Ahora viene lo bueno; tal y como se habla de macro y micro economía, en el maltrato se dan igual ambas categorías. Lo que al principio de la historia fue exclusivo de la iglesia, reinos y estados, es decir, el ejercicio del macro poder, con maltrato incluido, ha pasado a ser, con la aparición de la democracia burguesa, las elecciones y los partidos del siglo XX, ejercicio cotidiano del poder democratizado, esto es, todo ser que viva en polis, pasa a formar parte de la macrosociedad cromañónica en la que se practica ese extraño micro poder. A estos niveles, el maltrato genera dos especímenes: maltratador y maltratado, que viene a ser herencia putativa de las revelaciones de San Agustín en la «Ciudad de Dios»: escogidos y condenados.
Si bien es cierto que la ideología de la liberación que hoy sacude al mundo entero entraña la aspiración de libertad, igualdad y fraternidad que pregonaba la Revolución Francesa, estas pretensiones han caído en desuso hasta imponerse el maltrato o sadismo institucionalizado. Es así como la cultura popular terminó asumiendo como normal que una sociedad se dividiese en amos y siervos, en burócratas y simples ciudadanos. Las universidades como las iglesias se rigen por el patrón de las jerarquías, esto es, una pirámide o llamada «escala de gallinero»… el de más arriba, pisa o empapa al que queda abajo, quien a su vez, sueña con estar arriba para aplicar su odorifera venganza. En estas clasificaciones, los déspotas alcanzan su mayor y orgásmica realización.

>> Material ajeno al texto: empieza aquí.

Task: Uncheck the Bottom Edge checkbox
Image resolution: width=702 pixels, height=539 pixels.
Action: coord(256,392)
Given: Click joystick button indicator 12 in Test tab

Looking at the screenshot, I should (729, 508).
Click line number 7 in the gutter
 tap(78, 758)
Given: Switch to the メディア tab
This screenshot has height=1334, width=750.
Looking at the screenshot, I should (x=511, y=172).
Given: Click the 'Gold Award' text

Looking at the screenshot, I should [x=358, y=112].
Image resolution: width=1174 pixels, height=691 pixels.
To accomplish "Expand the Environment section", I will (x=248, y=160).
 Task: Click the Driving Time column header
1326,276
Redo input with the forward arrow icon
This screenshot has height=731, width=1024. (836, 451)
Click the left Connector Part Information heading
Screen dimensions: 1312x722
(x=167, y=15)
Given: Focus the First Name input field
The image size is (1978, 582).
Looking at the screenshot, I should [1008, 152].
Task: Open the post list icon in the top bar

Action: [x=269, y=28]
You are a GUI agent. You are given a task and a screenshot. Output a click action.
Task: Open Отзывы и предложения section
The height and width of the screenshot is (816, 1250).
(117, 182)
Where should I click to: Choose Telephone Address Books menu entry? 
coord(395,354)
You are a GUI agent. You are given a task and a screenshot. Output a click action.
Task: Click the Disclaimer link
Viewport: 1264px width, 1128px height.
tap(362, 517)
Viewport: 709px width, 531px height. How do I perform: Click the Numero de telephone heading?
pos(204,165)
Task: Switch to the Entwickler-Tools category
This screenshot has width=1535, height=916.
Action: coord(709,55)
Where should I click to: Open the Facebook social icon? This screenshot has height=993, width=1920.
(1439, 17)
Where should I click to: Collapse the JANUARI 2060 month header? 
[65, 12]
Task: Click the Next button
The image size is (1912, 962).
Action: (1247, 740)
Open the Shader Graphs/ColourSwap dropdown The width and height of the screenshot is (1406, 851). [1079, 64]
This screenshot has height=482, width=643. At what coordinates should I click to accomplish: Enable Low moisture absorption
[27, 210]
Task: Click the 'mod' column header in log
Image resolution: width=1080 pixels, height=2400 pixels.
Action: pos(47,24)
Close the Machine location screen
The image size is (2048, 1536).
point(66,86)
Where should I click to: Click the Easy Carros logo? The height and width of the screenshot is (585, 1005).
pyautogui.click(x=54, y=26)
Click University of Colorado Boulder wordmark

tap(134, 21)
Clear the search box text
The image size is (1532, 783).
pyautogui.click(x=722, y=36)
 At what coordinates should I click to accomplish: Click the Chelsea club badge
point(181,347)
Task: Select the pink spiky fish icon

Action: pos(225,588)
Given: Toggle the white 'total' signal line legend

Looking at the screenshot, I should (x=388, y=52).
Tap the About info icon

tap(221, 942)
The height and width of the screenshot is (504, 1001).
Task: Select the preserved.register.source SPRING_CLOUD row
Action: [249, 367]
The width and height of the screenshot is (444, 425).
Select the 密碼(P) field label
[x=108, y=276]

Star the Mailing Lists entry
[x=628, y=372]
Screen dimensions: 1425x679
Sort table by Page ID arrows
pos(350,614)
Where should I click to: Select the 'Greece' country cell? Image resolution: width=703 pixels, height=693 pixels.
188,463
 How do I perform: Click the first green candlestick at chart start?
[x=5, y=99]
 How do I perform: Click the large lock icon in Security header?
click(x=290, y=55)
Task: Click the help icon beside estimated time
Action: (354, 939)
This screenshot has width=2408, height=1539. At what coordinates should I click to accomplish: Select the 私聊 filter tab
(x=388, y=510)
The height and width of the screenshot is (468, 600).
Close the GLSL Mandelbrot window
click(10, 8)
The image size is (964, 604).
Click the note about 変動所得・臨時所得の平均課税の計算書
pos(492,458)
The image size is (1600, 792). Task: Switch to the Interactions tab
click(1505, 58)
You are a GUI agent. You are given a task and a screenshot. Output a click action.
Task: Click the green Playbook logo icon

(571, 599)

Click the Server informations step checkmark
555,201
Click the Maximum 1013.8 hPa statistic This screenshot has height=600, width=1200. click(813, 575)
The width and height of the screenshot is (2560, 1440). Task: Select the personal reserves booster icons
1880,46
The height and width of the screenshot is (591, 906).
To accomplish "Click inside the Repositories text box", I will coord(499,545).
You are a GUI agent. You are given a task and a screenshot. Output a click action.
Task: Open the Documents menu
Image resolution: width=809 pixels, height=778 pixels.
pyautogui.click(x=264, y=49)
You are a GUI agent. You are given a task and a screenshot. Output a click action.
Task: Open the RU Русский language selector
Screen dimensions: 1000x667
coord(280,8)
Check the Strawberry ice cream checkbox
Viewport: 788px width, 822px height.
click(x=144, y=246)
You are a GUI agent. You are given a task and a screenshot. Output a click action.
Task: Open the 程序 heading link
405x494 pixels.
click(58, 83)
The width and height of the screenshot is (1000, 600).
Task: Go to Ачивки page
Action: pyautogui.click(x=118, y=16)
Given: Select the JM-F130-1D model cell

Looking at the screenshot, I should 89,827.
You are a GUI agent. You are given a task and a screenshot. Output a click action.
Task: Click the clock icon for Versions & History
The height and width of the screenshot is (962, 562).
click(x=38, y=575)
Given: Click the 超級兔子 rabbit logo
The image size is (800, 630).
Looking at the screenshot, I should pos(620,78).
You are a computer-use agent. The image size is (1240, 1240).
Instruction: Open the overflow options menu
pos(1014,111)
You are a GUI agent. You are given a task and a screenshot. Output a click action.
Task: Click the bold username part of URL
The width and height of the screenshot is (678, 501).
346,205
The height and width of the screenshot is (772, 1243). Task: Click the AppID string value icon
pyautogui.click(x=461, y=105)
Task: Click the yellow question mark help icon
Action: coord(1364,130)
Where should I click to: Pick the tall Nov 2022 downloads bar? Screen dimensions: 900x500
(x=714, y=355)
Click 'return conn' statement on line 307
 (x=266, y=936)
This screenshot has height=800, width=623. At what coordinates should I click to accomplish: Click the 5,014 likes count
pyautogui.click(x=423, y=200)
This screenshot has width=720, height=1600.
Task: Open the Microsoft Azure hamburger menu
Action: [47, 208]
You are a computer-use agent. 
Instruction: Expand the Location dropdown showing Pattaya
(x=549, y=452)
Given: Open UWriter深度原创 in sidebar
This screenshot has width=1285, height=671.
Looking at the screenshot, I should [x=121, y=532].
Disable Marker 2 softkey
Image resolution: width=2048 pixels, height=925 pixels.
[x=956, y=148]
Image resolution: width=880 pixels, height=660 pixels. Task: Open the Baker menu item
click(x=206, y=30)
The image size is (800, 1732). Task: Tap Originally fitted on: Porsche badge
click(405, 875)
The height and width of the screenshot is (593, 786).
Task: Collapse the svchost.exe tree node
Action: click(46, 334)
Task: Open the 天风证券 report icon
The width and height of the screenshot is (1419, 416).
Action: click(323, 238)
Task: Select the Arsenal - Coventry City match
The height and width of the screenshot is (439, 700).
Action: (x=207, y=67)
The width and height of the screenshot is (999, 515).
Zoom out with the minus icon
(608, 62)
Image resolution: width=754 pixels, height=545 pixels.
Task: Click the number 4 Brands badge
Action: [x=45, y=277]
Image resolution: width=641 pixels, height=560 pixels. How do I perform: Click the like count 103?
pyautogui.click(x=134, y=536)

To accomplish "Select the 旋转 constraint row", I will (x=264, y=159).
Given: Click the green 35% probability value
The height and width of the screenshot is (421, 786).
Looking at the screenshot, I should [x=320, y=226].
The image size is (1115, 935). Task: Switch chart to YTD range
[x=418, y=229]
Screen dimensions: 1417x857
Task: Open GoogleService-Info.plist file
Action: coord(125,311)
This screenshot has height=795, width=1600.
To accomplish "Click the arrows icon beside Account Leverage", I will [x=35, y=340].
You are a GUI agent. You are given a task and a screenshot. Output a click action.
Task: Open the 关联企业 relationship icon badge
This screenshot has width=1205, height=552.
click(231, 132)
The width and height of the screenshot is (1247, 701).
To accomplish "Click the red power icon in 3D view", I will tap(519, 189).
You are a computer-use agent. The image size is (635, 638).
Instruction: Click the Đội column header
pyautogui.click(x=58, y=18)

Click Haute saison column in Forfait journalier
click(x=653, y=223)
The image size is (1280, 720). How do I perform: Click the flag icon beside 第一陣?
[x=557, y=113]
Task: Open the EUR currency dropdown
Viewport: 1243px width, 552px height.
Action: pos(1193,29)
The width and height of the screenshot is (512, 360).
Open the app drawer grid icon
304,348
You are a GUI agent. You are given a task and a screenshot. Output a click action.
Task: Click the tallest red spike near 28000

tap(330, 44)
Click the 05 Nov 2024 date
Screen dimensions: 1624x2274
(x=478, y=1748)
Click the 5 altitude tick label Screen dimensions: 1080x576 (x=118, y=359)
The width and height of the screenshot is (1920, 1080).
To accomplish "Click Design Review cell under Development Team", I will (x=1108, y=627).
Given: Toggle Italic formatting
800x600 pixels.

¡Ojo! El ideal revolucionario debería estar inmunizado contra el virus del homo brutus (o feminam ferox). En muchos niveles de la administración pública universal, incluida nuestra revolución bolivariana, pareciera inevitable la presencia de los cromañones o cromañonas; el burócrata aquél miserable, ridículo y prepotente, con derecho a vejar a todo el que se atreva a solicitar sus servicios. Los hay desde ministros hasta porteros (sin diferencia de sexo, raza o religión), identificables por sus actitudes personales de desprecio al resto de sus congéneres, olvidando que sus conductas profundamente trogloditas y reaccionarias terminan afectando gravemente el avance de lo que pudiese ser un proceso humanista. No es difícil observar cómo, personajes a los que se les «sube el cargo a la cabeza», son la fuente del descontento o frustración de muchos venezolanos que sueñan con un país mejor. Las asociaciones se vuelven odiosamente inevitables. Así, la pésima atención de un funcionario equivale a estigmatizar a todas las instancias del gobierno como malas y en esa simplificación se nos va la revolución. Los gritos del superior o sus pésimos ejemplos de ciudadano derrotan cualquier argumento en favor del proceso, de allí que sea urgente trabajar por la revolución humana, aquella sustentada en valores de fraternidad y basada en la conciencia del compromiso con la patria, que no es otra cosa que el servicio al prójimo. Por fortuna, son muchas las instancias de gobierno en las que sí se está practicando de manera efectiva el buen ejercicio del servidor público. Se trata ahora de reproducir los buenos ejemplos y de activar la misión inaplazable de lucha contra el burocratismo. Urge la realización de campañas educativas mediáticas dirigidas a formar en valores humanos y conciencia revolucionaria tanto a líderes como a las nuevas generaciones. De no ser así, el cromañón miserable puede terminar por amenazar seriamente nuestros mejores sueños. Seamos irreverentes…burlémonos de los cromañones ¡Es necesario vencer!